WHAT NEEDS TO BE DONE: From the entries that follow, copy exactly the lines beginning at the line holding "Open the Pre-request Script tab" and continuing through the line holding "You are a computer-use agent. Image".

SUPPLIED MATERIAL:
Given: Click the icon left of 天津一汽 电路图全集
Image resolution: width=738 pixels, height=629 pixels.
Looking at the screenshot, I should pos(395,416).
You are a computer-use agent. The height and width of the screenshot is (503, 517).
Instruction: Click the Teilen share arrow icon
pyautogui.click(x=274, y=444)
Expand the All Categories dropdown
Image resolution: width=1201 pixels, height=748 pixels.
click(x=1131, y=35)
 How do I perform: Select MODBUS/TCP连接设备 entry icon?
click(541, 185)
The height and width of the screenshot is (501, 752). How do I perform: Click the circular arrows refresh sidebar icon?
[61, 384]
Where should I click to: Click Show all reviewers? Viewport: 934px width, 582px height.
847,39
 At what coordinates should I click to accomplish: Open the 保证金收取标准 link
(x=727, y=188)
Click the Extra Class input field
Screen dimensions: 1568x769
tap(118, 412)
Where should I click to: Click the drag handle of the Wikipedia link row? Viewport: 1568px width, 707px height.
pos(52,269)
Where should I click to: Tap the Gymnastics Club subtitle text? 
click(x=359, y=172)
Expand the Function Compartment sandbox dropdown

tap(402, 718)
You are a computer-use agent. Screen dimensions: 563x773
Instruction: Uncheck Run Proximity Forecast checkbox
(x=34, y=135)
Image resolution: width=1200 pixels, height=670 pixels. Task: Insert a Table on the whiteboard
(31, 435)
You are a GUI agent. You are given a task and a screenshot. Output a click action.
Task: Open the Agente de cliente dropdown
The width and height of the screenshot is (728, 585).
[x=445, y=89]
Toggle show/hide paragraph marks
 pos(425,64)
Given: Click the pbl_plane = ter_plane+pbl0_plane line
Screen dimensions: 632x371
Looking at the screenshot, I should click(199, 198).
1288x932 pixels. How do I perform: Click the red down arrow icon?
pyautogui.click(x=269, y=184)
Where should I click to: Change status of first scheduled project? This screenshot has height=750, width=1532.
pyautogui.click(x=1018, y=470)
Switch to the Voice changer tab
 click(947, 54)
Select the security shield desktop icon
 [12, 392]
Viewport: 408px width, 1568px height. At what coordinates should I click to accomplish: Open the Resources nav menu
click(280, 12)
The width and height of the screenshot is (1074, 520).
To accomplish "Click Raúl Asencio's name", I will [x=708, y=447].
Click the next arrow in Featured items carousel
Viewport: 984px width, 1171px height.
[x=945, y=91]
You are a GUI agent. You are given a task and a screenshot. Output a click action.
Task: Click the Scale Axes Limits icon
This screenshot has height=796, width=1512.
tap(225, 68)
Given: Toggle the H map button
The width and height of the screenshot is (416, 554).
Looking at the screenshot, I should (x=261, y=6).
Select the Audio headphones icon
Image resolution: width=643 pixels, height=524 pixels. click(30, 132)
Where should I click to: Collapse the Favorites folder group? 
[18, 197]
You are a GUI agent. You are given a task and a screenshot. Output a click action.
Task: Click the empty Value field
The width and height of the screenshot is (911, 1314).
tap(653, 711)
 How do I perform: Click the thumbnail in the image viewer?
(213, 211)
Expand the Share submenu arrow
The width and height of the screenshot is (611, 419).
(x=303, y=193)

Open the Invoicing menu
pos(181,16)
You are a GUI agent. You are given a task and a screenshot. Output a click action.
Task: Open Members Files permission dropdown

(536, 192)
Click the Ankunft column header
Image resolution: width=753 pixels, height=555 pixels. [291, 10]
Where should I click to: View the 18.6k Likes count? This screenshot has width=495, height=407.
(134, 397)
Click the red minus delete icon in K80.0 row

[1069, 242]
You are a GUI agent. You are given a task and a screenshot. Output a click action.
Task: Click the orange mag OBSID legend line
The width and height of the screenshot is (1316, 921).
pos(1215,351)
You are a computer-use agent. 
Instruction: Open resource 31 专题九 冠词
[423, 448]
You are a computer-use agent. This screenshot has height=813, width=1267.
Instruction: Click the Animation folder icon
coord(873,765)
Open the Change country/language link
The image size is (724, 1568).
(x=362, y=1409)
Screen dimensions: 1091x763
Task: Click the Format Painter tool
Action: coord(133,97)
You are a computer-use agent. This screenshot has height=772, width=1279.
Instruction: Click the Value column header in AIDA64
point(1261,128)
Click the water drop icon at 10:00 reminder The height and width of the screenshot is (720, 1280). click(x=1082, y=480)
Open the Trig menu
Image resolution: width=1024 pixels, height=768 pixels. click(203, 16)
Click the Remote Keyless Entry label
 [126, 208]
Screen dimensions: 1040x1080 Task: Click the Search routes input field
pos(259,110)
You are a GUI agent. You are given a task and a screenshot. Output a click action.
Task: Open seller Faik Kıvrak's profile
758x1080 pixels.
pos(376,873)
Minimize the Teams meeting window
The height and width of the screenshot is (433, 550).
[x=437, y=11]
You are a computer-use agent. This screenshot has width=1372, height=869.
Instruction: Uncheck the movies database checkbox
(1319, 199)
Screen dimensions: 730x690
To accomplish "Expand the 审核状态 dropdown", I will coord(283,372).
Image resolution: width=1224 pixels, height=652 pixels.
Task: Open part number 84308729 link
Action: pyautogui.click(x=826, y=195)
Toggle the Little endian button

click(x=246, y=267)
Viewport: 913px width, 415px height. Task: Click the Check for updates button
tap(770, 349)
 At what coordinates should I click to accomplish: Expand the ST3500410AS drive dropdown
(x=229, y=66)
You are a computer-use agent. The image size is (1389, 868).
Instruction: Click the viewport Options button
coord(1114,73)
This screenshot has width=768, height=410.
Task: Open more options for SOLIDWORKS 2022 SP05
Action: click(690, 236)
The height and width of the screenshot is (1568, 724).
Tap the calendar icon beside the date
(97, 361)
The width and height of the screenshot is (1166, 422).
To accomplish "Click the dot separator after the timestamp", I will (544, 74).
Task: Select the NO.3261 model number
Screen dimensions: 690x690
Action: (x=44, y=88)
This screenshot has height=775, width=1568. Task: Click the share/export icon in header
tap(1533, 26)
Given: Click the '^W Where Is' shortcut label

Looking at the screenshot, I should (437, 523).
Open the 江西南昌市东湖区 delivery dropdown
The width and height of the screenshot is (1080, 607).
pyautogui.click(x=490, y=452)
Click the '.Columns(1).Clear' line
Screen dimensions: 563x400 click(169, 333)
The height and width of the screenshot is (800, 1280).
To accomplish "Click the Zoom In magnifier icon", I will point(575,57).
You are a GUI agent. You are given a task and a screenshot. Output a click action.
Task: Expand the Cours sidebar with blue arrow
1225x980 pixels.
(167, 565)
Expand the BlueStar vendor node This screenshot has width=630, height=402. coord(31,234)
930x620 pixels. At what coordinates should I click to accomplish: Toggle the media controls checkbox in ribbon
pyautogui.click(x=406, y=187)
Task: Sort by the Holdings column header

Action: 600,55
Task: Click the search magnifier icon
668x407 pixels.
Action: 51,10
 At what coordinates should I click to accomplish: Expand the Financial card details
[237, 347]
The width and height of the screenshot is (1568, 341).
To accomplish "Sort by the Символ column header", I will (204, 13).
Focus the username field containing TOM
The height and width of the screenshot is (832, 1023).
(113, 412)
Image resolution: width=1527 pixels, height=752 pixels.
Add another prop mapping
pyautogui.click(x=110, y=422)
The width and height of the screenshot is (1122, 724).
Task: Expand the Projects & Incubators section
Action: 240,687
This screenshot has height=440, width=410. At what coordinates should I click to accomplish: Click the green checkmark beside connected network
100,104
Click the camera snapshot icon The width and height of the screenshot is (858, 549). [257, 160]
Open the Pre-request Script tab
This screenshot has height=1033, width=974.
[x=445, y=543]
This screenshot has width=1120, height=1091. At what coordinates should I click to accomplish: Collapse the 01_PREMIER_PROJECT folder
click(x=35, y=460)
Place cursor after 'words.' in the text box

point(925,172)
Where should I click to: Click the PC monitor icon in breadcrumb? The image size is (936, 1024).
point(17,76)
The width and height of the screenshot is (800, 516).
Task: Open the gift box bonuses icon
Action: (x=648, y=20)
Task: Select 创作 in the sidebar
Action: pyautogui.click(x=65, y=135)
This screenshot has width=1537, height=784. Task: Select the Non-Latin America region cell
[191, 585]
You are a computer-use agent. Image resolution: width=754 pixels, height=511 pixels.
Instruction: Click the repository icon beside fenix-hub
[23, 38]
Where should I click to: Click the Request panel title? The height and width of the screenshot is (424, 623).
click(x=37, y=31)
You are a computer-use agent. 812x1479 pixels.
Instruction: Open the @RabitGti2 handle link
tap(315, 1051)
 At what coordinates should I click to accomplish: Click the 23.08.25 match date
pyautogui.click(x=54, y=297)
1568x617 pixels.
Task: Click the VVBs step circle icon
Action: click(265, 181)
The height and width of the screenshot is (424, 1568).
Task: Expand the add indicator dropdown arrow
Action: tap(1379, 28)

REPLY TO THE EXERCISE:
Open the Pre-request Script tab
This screenshot has height=1033, width=974.
[x=445, y=543]
This screenshot has width=1120, height=1091. At what coordinates should I click to accomplish: Collapse the 01_PREMIER_PROJECT folder
click(x=35, y=460)
Place cursor after 'words.' in the text box

point(925,172)
Where should I click to: Click the PC monitor icon in breadcrumb? The image size is (936, 1024).
point(17,76)
The width and height of the screenshot is (800, 516).
Task: Open the gift box bonuses icon
Action: (x=648, y=20)
Task: Select 创作 in the sidebar
Action: pyautogui.click(x=65, y=135)
This screenshot has width=1537, height=784. Task: Select the Non-Latin America region cell
[191, 585]
You are a computer-use agent. Image resolution: width=754 pixels, height=511 pixels.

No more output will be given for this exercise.